** Start SELECTION **

Rose 2 up with 67

Woods continues to spin his wheels

Young Englishman sharp

world's No. 1 is 4 over par after 14 holes of Round 1

The Masters

April 09, 2004|By Don Markus | Don Markus,SUN STAFF

AUGUSTA, Ga. - The opening round of the 68th Masters yesterday had all the usual story lines - a relatively obscure leader in 23-year-old Englishman Justin Rose, a late-afternoon thunderstorm that temporarily suspended play and the continued struggle of Tiger Woods in major championships.

Rose, whose 5-under-par 67 gave him a two-stroke lead over Chris DiMarco and veteran Jay Haas, caused barely a ripple compared with Woods, who shot a 4-over-par 40 on the front nine before the round was delayed for a little more than two hours, and was 4 over through 14 holes when play was called for darkness last night.

Though his front-nine score was the same number he shot on his first trip to Augusta National as a professional in 1997, when he wound up winning by a record 12 strokes at age 21, it seems doubtful he will have the same result this time.

It is more likely that Woods' streak of making the cut in 120 straight tournaments will end tonight, and that his streak of seven straight majors without a win will continue unabated.

Woods, who has tried to put as much spin on his problems as he does on some of his shots, was in no mood to dissect his game.

"I'm done for the day, thanks," Woods said before leaving the course after play was halted at 7:45 p.m.

It remains to be seen if he is done for the week. He was among 18 players who didn't finish their opening rounds, including two-time U.S. Open champion and 2002 British Open titlist Ernie Els (2 under through 17), defending champion Mike Weir (4 over through 15) and Davis Love III (2 over through 16).

** End SELECTION **

Answer from the Masters article:
(a) What score gave Justin Rose his two-stroke lead?
(b) At what time was play halted?
(c) How many holes had defending champion Mike Weir completed, and at what score?

** Start SUPPLIED MATERIAL **

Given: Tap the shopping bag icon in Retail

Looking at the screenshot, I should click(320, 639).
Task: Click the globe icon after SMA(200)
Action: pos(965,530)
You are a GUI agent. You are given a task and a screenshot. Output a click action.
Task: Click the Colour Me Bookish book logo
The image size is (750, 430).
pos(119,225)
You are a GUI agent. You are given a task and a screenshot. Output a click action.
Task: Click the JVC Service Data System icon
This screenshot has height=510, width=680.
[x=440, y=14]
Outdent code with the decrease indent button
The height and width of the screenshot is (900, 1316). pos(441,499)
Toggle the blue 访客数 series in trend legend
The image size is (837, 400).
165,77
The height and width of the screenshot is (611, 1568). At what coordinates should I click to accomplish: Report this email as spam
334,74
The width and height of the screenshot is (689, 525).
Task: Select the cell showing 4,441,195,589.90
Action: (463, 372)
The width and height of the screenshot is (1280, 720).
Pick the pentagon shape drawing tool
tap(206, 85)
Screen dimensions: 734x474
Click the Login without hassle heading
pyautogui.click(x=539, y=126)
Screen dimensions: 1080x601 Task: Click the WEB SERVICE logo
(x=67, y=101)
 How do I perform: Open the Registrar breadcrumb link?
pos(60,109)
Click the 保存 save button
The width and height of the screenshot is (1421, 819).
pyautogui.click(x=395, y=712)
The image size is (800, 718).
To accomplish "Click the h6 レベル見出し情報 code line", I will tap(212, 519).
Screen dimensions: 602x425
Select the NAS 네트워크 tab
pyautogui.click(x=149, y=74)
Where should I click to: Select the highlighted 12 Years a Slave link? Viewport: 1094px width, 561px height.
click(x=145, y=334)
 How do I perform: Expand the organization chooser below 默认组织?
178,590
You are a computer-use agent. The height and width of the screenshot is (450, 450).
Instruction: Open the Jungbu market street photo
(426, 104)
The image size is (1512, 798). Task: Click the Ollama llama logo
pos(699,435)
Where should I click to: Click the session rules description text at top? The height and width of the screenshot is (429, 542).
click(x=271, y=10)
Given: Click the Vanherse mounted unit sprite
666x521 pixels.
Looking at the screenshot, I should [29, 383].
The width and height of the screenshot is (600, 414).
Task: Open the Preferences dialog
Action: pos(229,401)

** End SUPPLIED MATERIAL **

▶ [WORKED SOLUTION]:
(a) A 5-under-par 67.
(b) 7:45 p.m.
(c) 15 holes, at 4 over.